Saved data entries:
★ ★ ★ ★ ★ ★ ★

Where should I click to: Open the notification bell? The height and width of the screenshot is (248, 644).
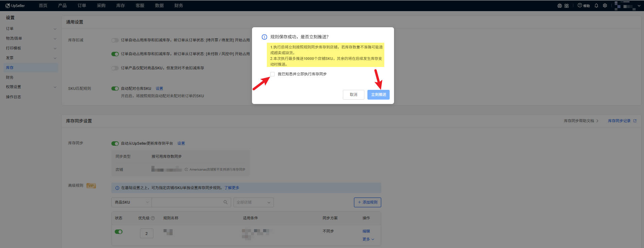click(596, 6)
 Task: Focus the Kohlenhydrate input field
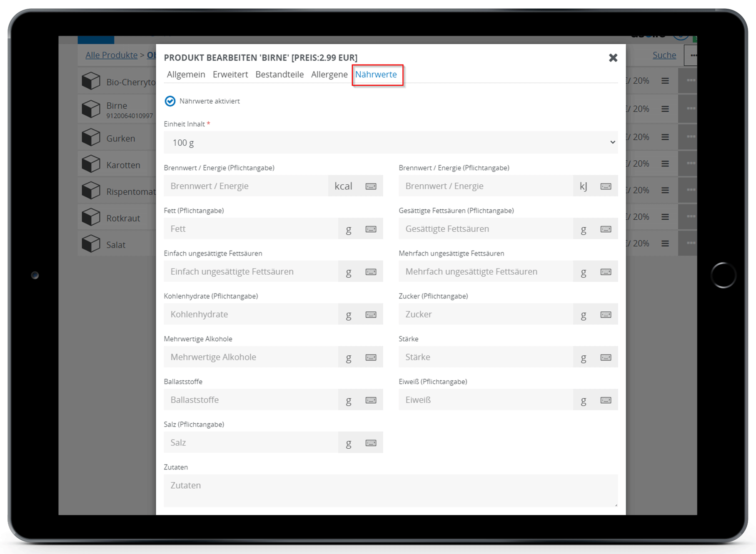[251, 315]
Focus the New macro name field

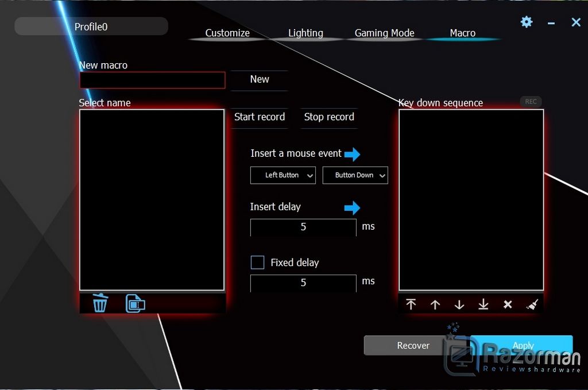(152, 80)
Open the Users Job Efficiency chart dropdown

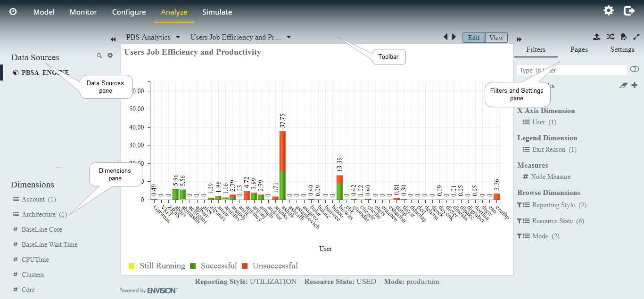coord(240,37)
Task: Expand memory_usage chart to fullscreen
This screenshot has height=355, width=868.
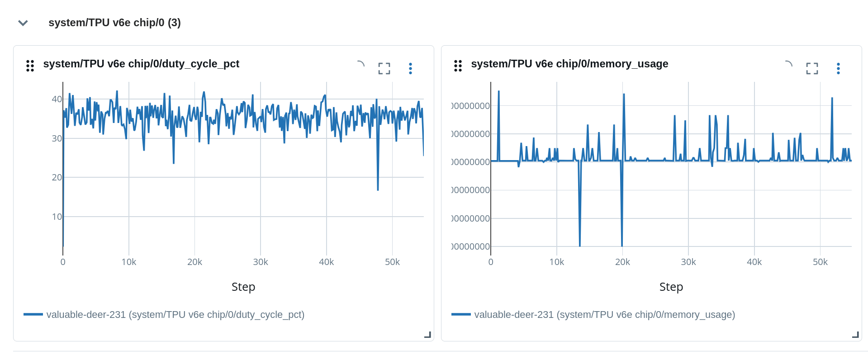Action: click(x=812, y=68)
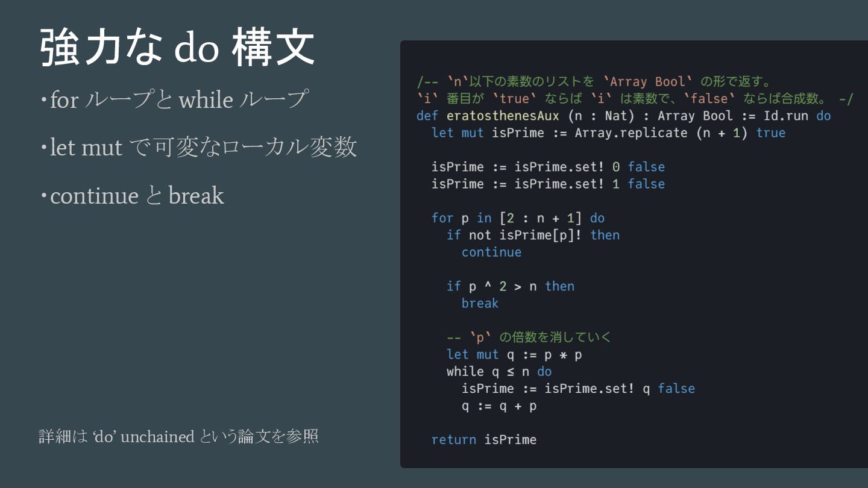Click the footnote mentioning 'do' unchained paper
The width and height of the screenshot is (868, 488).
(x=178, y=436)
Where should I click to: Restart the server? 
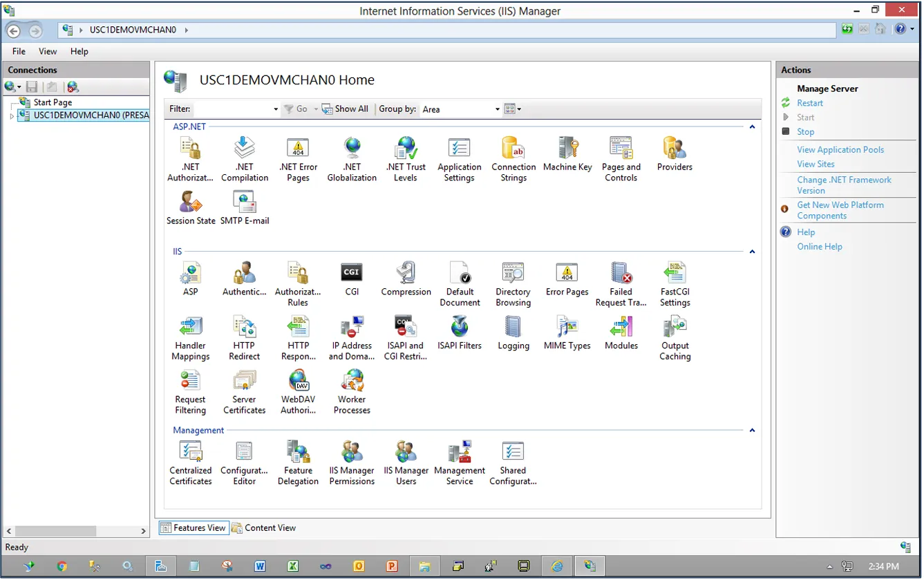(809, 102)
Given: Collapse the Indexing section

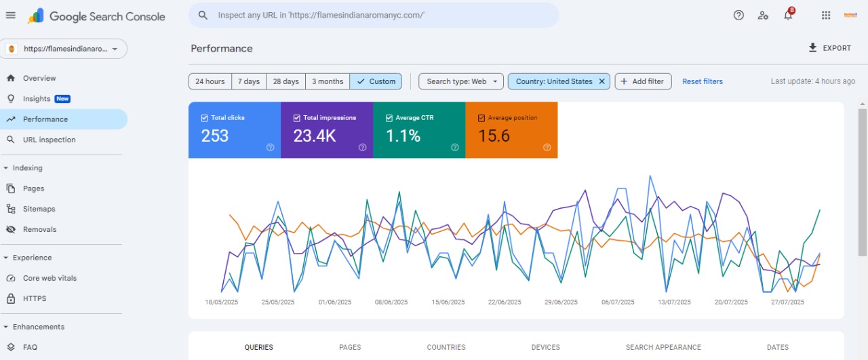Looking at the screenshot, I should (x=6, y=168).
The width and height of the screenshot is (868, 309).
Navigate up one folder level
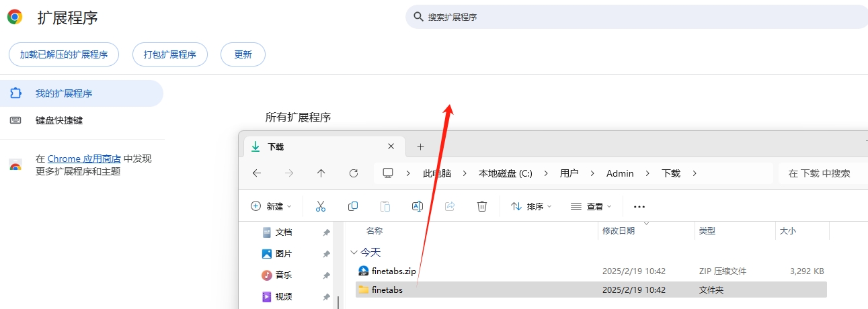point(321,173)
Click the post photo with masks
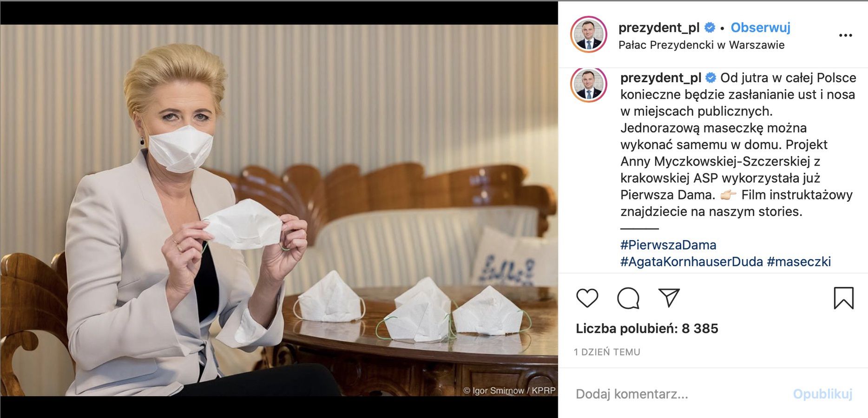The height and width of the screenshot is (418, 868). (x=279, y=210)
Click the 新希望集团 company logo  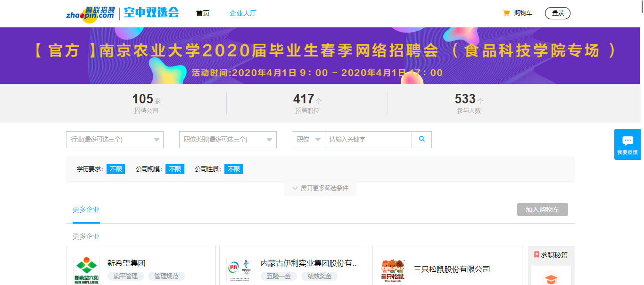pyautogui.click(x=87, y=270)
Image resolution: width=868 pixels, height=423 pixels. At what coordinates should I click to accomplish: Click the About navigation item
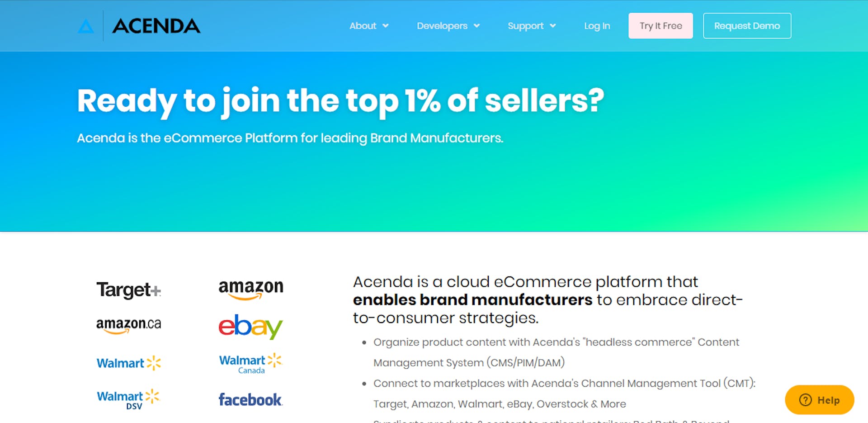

★ ★ ★ ★ ★ ★ ★

* **To do**
What you should return is the exact text of every line from the top of the entries through the line with "The width and height of the screenshot is (868, 309).", pictures removed.

* **Written solution**
Where should I click to: Open the notification bell? The height and width of the screenshot is (248, 644).
click(596, 6)
 Task: Focus the Kohlenhydrate input field
[251, 315]
Focus the New macro name field

(152, 80)
Open the Users Job Efficiency chart dropdown

coord(240,37)
Task: Expand memory_usage chart to fullscreen
This screenshot has height=355, width=868.
Action: click(x=812, y=68)
Click the footnote mentioning 'do' unchained paper
The width and height of the screenshot is (868, 488).
(x=178, y=436)
Where should I click to: Restart the server? 
(809, 102)
Given: Collapse the Indexing section

Looking at the screenshot, I should (x=6, y=168).
The width and height of the screenshot is (868, 309).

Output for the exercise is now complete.